(What to work on): Down to the final line, return the records unchanged.

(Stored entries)
==========

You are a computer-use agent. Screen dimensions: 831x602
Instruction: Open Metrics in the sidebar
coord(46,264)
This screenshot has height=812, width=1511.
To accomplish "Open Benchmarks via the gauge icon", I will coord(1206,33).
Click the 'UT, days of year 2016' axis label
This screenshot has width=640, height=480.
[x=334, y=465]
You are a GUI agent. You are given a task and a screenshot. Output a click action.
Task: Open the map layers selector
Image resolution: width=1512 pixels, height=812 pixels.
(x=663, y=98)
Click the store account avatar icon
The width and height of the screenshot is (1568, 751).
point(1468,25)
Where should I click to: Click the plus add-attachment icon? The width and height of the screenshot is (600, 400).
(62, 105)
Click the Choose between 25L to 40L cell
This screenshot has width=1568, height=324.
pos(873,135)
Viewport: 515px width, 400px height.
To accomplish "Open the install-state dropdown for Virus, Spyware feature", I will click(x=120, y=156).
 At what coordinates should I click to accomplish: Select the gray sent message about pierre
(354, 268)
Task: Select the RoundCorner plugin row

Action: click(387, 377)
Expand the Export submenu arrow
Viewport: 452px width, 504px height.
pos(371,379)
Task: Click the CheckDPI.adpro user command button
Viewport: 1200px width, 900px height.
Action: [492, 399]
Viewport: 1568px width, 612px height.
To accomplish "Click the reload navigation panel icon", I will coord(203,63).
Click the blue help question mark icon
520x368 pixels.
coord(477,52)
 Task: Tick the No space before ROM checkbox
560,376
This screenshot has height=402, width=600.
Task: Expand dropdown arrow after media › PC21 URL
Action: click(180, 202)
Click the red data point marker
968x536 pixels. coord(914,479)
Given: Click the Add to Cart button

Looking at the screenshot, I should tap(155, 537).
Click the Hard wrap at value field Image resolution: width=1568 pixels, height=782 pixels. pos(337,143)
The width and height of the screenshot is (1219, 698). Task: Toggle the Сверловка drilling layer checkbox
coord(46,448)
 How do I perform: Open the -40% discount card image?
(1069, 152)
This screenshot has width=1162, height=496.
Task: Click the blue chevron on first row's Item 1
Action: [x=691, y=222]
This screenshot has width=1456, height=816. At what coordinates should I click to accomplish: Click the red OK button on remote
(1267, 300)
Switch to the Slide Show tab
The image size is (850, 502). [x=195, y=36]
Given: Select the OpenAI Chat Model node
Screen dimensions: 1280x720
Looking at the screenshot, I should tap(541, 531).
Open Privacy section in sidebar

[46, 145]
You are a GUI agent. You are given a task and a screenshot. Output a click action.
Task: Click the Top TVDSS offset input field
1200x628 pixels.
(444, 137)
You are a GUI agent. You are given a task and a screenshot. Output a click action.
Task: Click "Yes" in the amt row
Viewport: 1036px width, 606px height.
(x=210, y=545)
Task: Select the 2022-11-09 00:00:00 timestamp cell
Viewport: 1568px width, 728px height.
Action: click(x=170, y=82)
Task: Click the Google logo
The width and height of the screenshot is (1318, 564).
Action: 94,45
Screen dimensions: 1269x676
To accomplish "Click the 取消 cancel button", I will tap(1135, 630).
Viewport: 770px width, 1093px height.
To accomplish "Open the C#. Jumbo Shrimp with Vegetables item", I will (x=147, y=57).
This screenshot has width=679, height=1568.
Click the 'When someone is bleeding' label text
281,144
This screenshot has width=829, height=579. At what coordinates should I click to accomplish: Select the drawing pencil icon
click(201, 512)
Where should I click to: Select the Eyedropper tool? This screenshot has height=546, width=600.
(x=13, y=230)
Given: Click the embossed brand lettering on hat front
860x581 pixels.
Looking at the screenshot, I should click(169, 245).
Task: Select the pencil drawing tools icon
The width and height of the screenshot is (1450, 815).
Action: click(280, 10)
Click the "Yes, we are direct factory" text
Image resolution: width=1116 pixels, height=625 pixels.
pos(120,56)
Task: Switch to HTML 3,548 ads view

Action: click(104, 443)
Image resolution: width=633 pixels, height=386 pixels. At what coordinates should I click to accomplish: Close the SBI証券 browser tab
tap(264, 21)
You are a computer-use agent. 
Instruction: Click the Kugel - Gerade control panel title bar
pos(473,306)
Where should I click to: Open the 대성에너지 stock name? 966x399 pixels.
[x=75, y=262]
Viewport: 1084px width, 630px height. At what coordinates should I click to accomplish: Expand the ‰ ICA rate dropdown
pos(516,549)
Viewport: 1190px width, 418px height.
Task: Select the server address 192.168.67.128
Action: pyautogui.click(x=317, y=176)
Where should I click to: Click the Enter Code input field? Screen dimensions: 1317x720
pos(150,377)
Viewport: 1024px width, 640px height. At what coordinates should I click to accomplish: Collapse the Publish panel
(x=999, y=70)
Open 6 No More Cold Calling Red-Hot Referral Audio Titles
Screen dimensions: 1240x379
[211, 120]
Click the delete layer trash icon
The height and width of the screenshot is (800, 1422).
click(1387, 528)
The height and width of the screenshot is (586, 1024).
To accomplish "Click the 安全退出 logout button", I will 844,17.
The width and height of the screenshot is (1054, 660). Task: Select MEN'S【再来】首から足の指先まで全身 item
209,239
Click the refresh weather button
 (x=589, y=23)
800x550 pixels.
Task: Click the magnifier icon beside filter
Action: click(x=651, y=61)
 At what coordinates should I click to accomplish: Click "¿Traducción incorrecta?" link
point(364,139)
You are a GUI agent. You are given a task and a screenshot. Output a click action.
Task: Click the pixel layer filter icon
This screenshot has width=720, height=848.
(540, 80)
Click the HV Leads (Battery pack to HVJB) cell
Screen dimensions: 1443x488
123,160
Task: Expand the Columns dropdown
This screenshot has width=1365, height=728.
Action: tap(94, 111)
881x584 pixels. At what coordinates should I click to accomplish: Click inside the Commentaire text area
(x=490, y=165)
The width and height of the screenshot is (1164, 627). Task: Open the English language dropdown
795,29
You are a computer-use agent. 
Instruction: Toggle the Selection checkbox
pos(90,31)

==========

(Answer below):
You are a computer-use agent. Screen dimensions: 831x602
Instruction: Open Metrics in the sidebar
coord(46,264)
This screenshot has height=812, width=1511.
To accomplish "Open Benchmarks via the gauge icon", I will coord(1206,33).
Click the 'UT, days of year 2016' axis label
This screenshot has width=640, height=480.
[x=334, y=465]
You are a GUI agent. You are given a task and a screenshot. Output a click action.
Task: Open the map layers selector
Image resolution: width=1512 pixels, height=812 pixels.
(x=663, y=98)
Click the store account avatar icon
The width and height of the screenshot is (1568, 751).
point(1468,25)
Where should I click to: Click the plus add-attachment icon? The width and height of the screenshot is (600, 400).
(62, 105)
Click the Choose between 25L to 40L cell
This screenshot has width=1568, height=324.
pos(873,135)
Viewport: 515px width, 400px height.
To accomplish "Open the install-state dropdown for Virus, Spyware feature", I will click(x=120, y=156).
 At what coordinates should I click to accomplish: Select the gray sent message about pierre
(354, 268)
Task: Select the RoundCorner plugin row

Action: click(387, 377)
Expand the Export submenu arrow
Viewport: 452px width, 504px height.
pos(371,379)
Task: Click the CheckDPI.adpro user command button
Viewport: 1200px width, 900px height.
Action: [492, 399]
Viewport: 1568px width, 612px height.
To accomplish "Click the reload navigation panel icon", I will coord(203,63).
Click the blue help question mark icon
520x368 pixels.
coord(477,52)
 Task: Tick the No space before ROM checkbox
560,376
This screenshot has height=402, width=600.
Task: Expand dropdown arrow after media › PC21 URL
Action: click(180, 202)
Click the red data point marker
968x536 pixels. coord(914,479)
Given: Click the Add to Cart button

Looking at the screenshot, I should tap(155, 537).
Click the Hard wrap at value field Image resolution: width=1568 pixels, height=782 pixels. pos(337,143)
The width and height of the screenshot is (1219, 698). Task: Toggle the Сверловка drilling layer checkbox
coord(46,448)
 How do I perform: Open the -40% discount card image?
(1069, 152)
This screenshot has width=1162, height=496.
Task: Click the blue chevron on first row's Item 1
Action: [x=691, y=222]
This screenshot has width=1456, height=816. At what coordinates should I click to accomplish: Click the red OK button on remote
(1267, 300)
Switch to the Slide Show tab
The image size is (850, 502). [x=195, y=36]
Given: Select the OpenAI Chat Model node
Screen dimensions: 1280x720
Looking at the screenshot, I should tap(541, 531).
Open Privacy section in sidebar

[46, 145]
You are a GUI agent. You are given a task and a screenshot. Output a click action.
Task: Click the Top TVDSS offset input field
1200x628 pixels.
(444, 137)
You are a GUI agent. You are given a task and a screenshot. Output a click action.
Task: Click "Yes" in the amt row
Viewport: 1036px width, 606px height.
(x=210, y=545)
Task: Select the 2022-11-09 00:00:00 timestamp cell
Viewport: 1568px width, 728px height.
Action: click(x=170, y=82)
Task: Click the Google logo
The width and height of the screenshot is (1318, 564).
Action: 94,45
Screen dimensions: 1269x676
To accomplish "Click the 取消 cancel button", I will tap(1135, 630).
Viewport: 770px width, 1093px height.
To accomplish "Open the C#. Jumbo Shrimp with Vegetables item", I will (x=147, y=57).
This screenshot has width=679, height=1568.
Click the 'When someone is bleeding' label text
281,144
This screenshot has width=829, height=579. At what coordinates should I click to accomplish: Select the drawing pencil icon
click(201, 512)
Where should I click to: Select the Eyedropper tool? This screenshot has height=546, width=600.
(x=13, y=230)
Given: Click the embossed brand lettering on hat front
860x581 pixels.
Looking at the screenshot, I should click(169, 245).
Task: Select the pencil drawing tools icon
The width and height of the screenshot is (1450, 815).
Action: click(280, 10)
Click the "Yes, we are direct factory" text
Image resolution: width=1116 pixels, height=625 pixels.
pos(120,56)
Task: Switch to HTML 3,548 ads view

Action: click(104, 443)
Image resolution: width=633 pixels, height=386 pixels. At what coordinates should I click to accomplish: Close the SBI証券 browser tab
tap(264, 21)
You are a computer-use agent. 
Instruction: Click the Kugel - Gerade control panel title bar
pos(473,306)
Where should I click to: Open the 대성에너지 stock name? 966x399 pixels.
[x=75, y=262]
Viewport: 1084px width, 630px height. At what coordinates should I click to accomplish: Expand the ‰ ICA rate dropdown
pos(516,549)
Viewport: 1190px width, 418px height.
Task: Select the server address 192.168.67.128
Action: pyautogui.click(x=317, y=176)
Where should I click to: Click the Enter Code input field? Screen dimensions: 1317x720
pos(150,377)
Viewport: 1024px width, 640px height. At what coordinates should I click to accomplish: Collapse the Publish panel
(x=999, y=70)
Open 6 No More Cold Calling Red-Hot Referral Audio Titles
Screen dimensions: 1240x379
[211, 120]
Click the delete layer trash icon
The height and width of the screenshot is (800, 1422).
click(1387, 528)
The height and width of the screenshot is (586, 1024).
To accomplish "Click the 安全退出 logout button", I will 844,17.
The width and height of the screenshot is (1054, 660). Task: Select MEN'S【再来】首から足の指先まで全身 item
209,239
Click the refresh weather button
 (x=589, y=23)
800x550 pixels.
Task: Click the magnifier icon beside filter
Action: click(x=651, y=61)
 At what coordinates should I click to accomplish: Click "¿Traducción incorrecta?" link
point(364,139)
You are a GUI agent. You are given a task and a screenshot. Output a click action.
Task: Click the pixel layer filter icon
This screenshot has width=720, height=848.
(540, 80)
Click the HV Leads (Battery pack to HVJB) cell
Screen dimensions: 1443x488
123,160
Task: Expand the Columns dropdown
This screenshot has width=1365, height=728.
Action: tap(94, 111)
881x584 pixels. At what coordinates should I click to accomplish: Click inside the Commentaire text area
(x=490, y=165)
The width and height of the screenshot is (1164, 627). Task: Open the English language dropdown
795,29
You are a computer-use agent. 
Instruction: Toggle the Selection checkbox
pos(90,31)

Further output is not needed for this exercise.